▶ **WHAT THIS TASK INVOLVES**
Could you express the stretch of items from the line containing "Given: Open the Columns settings" through the line containing "point(19,535)" as a JSON list of strings, one string per line, with blank lines left out? Leave the pictures out of your answer.

▶ **PROVIDED DATA**
◇ ◇ ◇ ◇ ◇ ◇ ◇

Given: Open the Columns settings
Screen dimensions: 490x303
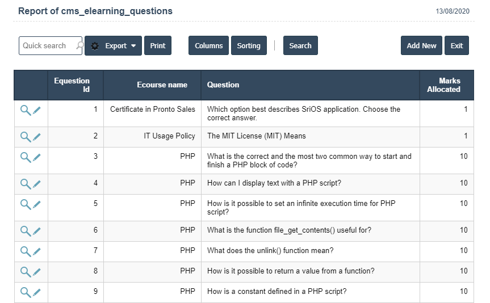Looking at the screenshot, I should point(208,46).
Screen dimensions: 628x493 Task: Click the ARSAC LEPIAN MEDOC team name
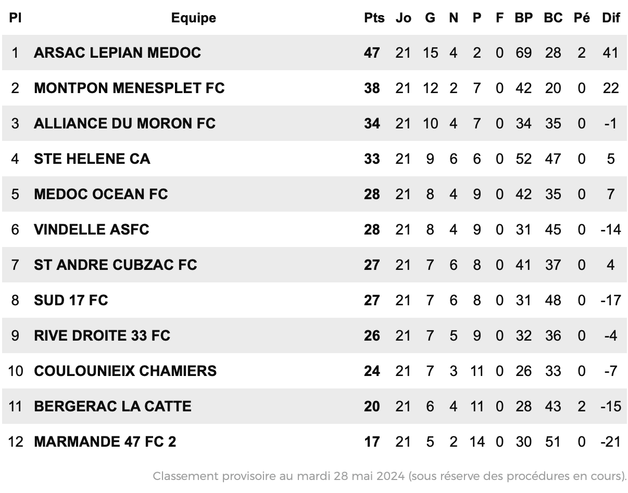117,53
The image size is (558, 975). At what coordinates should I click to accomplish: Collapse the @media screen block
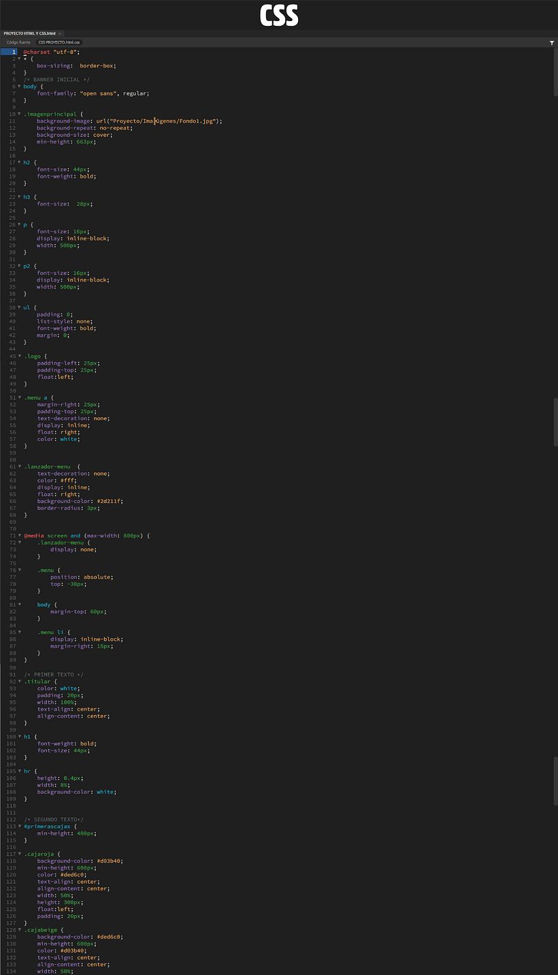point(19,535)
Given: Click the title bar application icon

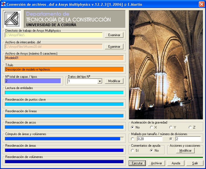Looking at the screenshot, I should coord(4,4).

◇ ◇ ◇ ◇ ◇ ◇ ◇

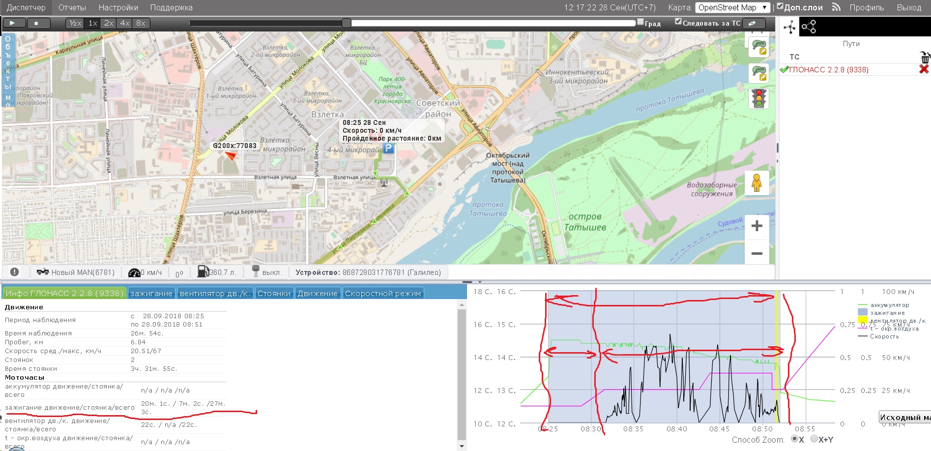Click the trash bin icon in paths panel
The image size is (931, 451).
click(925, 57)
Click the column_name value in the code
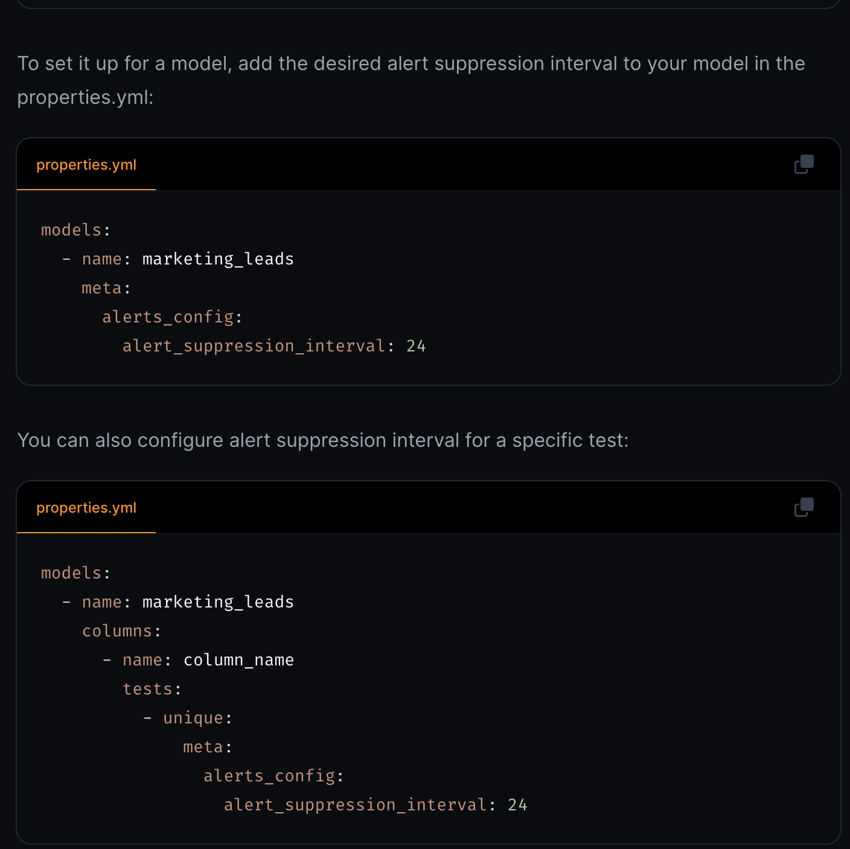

◇ ◇ ◇ ◇ ◇ ◇ ◇

▶ **CORRECT RESPONSE**
[
  "Given: Open the Columns settings",
  "Screen dimensions: 490x303",
  "Looking at the screenshot, I should point(208,46).",
  "Screen dimensions: 628x493 Task: Click the ARSAC LEPIAN MEDOC team name",
  "117,53",
  "The image size is (558, 975). At what coordinates should I click to accomplish: Collapse the @media screen block",
  "point(19,535)"
]